INTRODUCTION: Logic Synthesis , High Level Synthesis , IR drop estimation and Lithography hotspot detection all fall under one broad category in a way which is Electronic Design Automation and are all related to each other to a certain extent.IR drop constraint is one of the fundamental requirements that is enforced in almost every chip design. However, it’s evaluation ends up taking a large amount of time and also the mitigation techniques for fixing any violations may require a number of iterations. Thus , fast and more importantly accurate IR drop prediction becomes essential for reducing the overall design turnaround time. Very recently, machine learning (ML) techniques have been studied very actively so as to allow for fast IR drop estimation owing to their potential promise and recorded success in a lot of fields. IR drop which is also called as voltage drop, is defined as the deviation of a power supply level from its specification which occurs when current begins to flow through the power grids. This must be restricted in order for a particular circuit to meet both it’s timing target and function properly. With advancement in design and manufacturing technologies , the increased current load that it has brought also further exaggerates IR drop violations, which then becomes a critical concern for both VLSI design as well as test. Static IR drop can be used to highlight power grid weakness in the design as it takes into account the average current which is drawn from a power grid while assuming average switching conditions.

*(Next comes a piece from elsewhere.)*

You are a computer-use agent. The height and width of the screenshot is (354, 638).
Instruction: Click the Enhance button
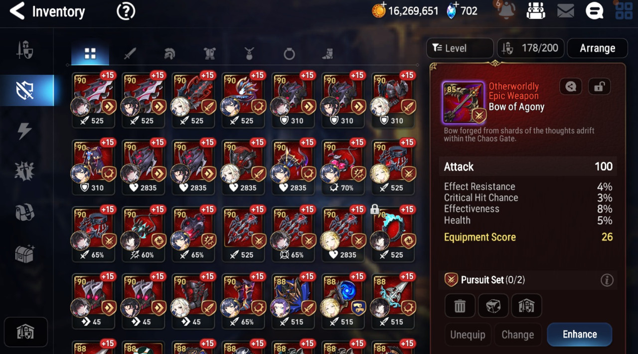(x=580, y=334)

IMPLEMENTATIONS:  XGBoost , DNN , CNN , ANN , Linear regression are all possible ML techniques that can be employed to help not only provide accurate IR drop predictions but they can also be used to mitigate them.  XGBoost and CNN are both extremely popular ,  and are in fact the best choices when the objective is IR drop mitigation. Also in order to detect and accurately predict Static IR drop , XGBoost definitely emerges as the definitive choice and is the way to proceed . CNN however is the better choice when it comes to accurately predicting Dynamic IR drop. Stemming further into the model used to predict static IR drop , the model takes two parameters as features: one being the PDN’s topology, the other being various electrical features. For the electrical features, it defines features representing both the pullup and pulldown network for every node that has been analysed which is based on the amount of current drawn and also the effective resistance that lies between each power node, voltage sources, and also current loads. The XGBoost model, proposes a flow to mitigate IR drop incrementally with a large number of iterations. In each iteration, based on the prediction that is being made , the designer will perform incremental mitigation and generate an updated layout. In order to avoid retraining the ML model with each iteration, it defines a model update condition, which determines whether the existing ML model still applies to the updated layout or not. The model is only retrained when the testing data ends up satisfying the present update condition. Such an update condition actually considers the model’s robustness quantitatively, which is very rarely discussed in most ML applications in EDA.

ADVANTAGES: A)Saves time.

                           B)Ensures greater accuracy.

                           C)Thereby ensures better performance

CONCLUSION: Thus various ML techniques can be used in order to better optimize the entire process of predicting IR drops accurately and at a much faster rate thus making the integration of ML techniques with EDA an extremely useful and important step towards the future.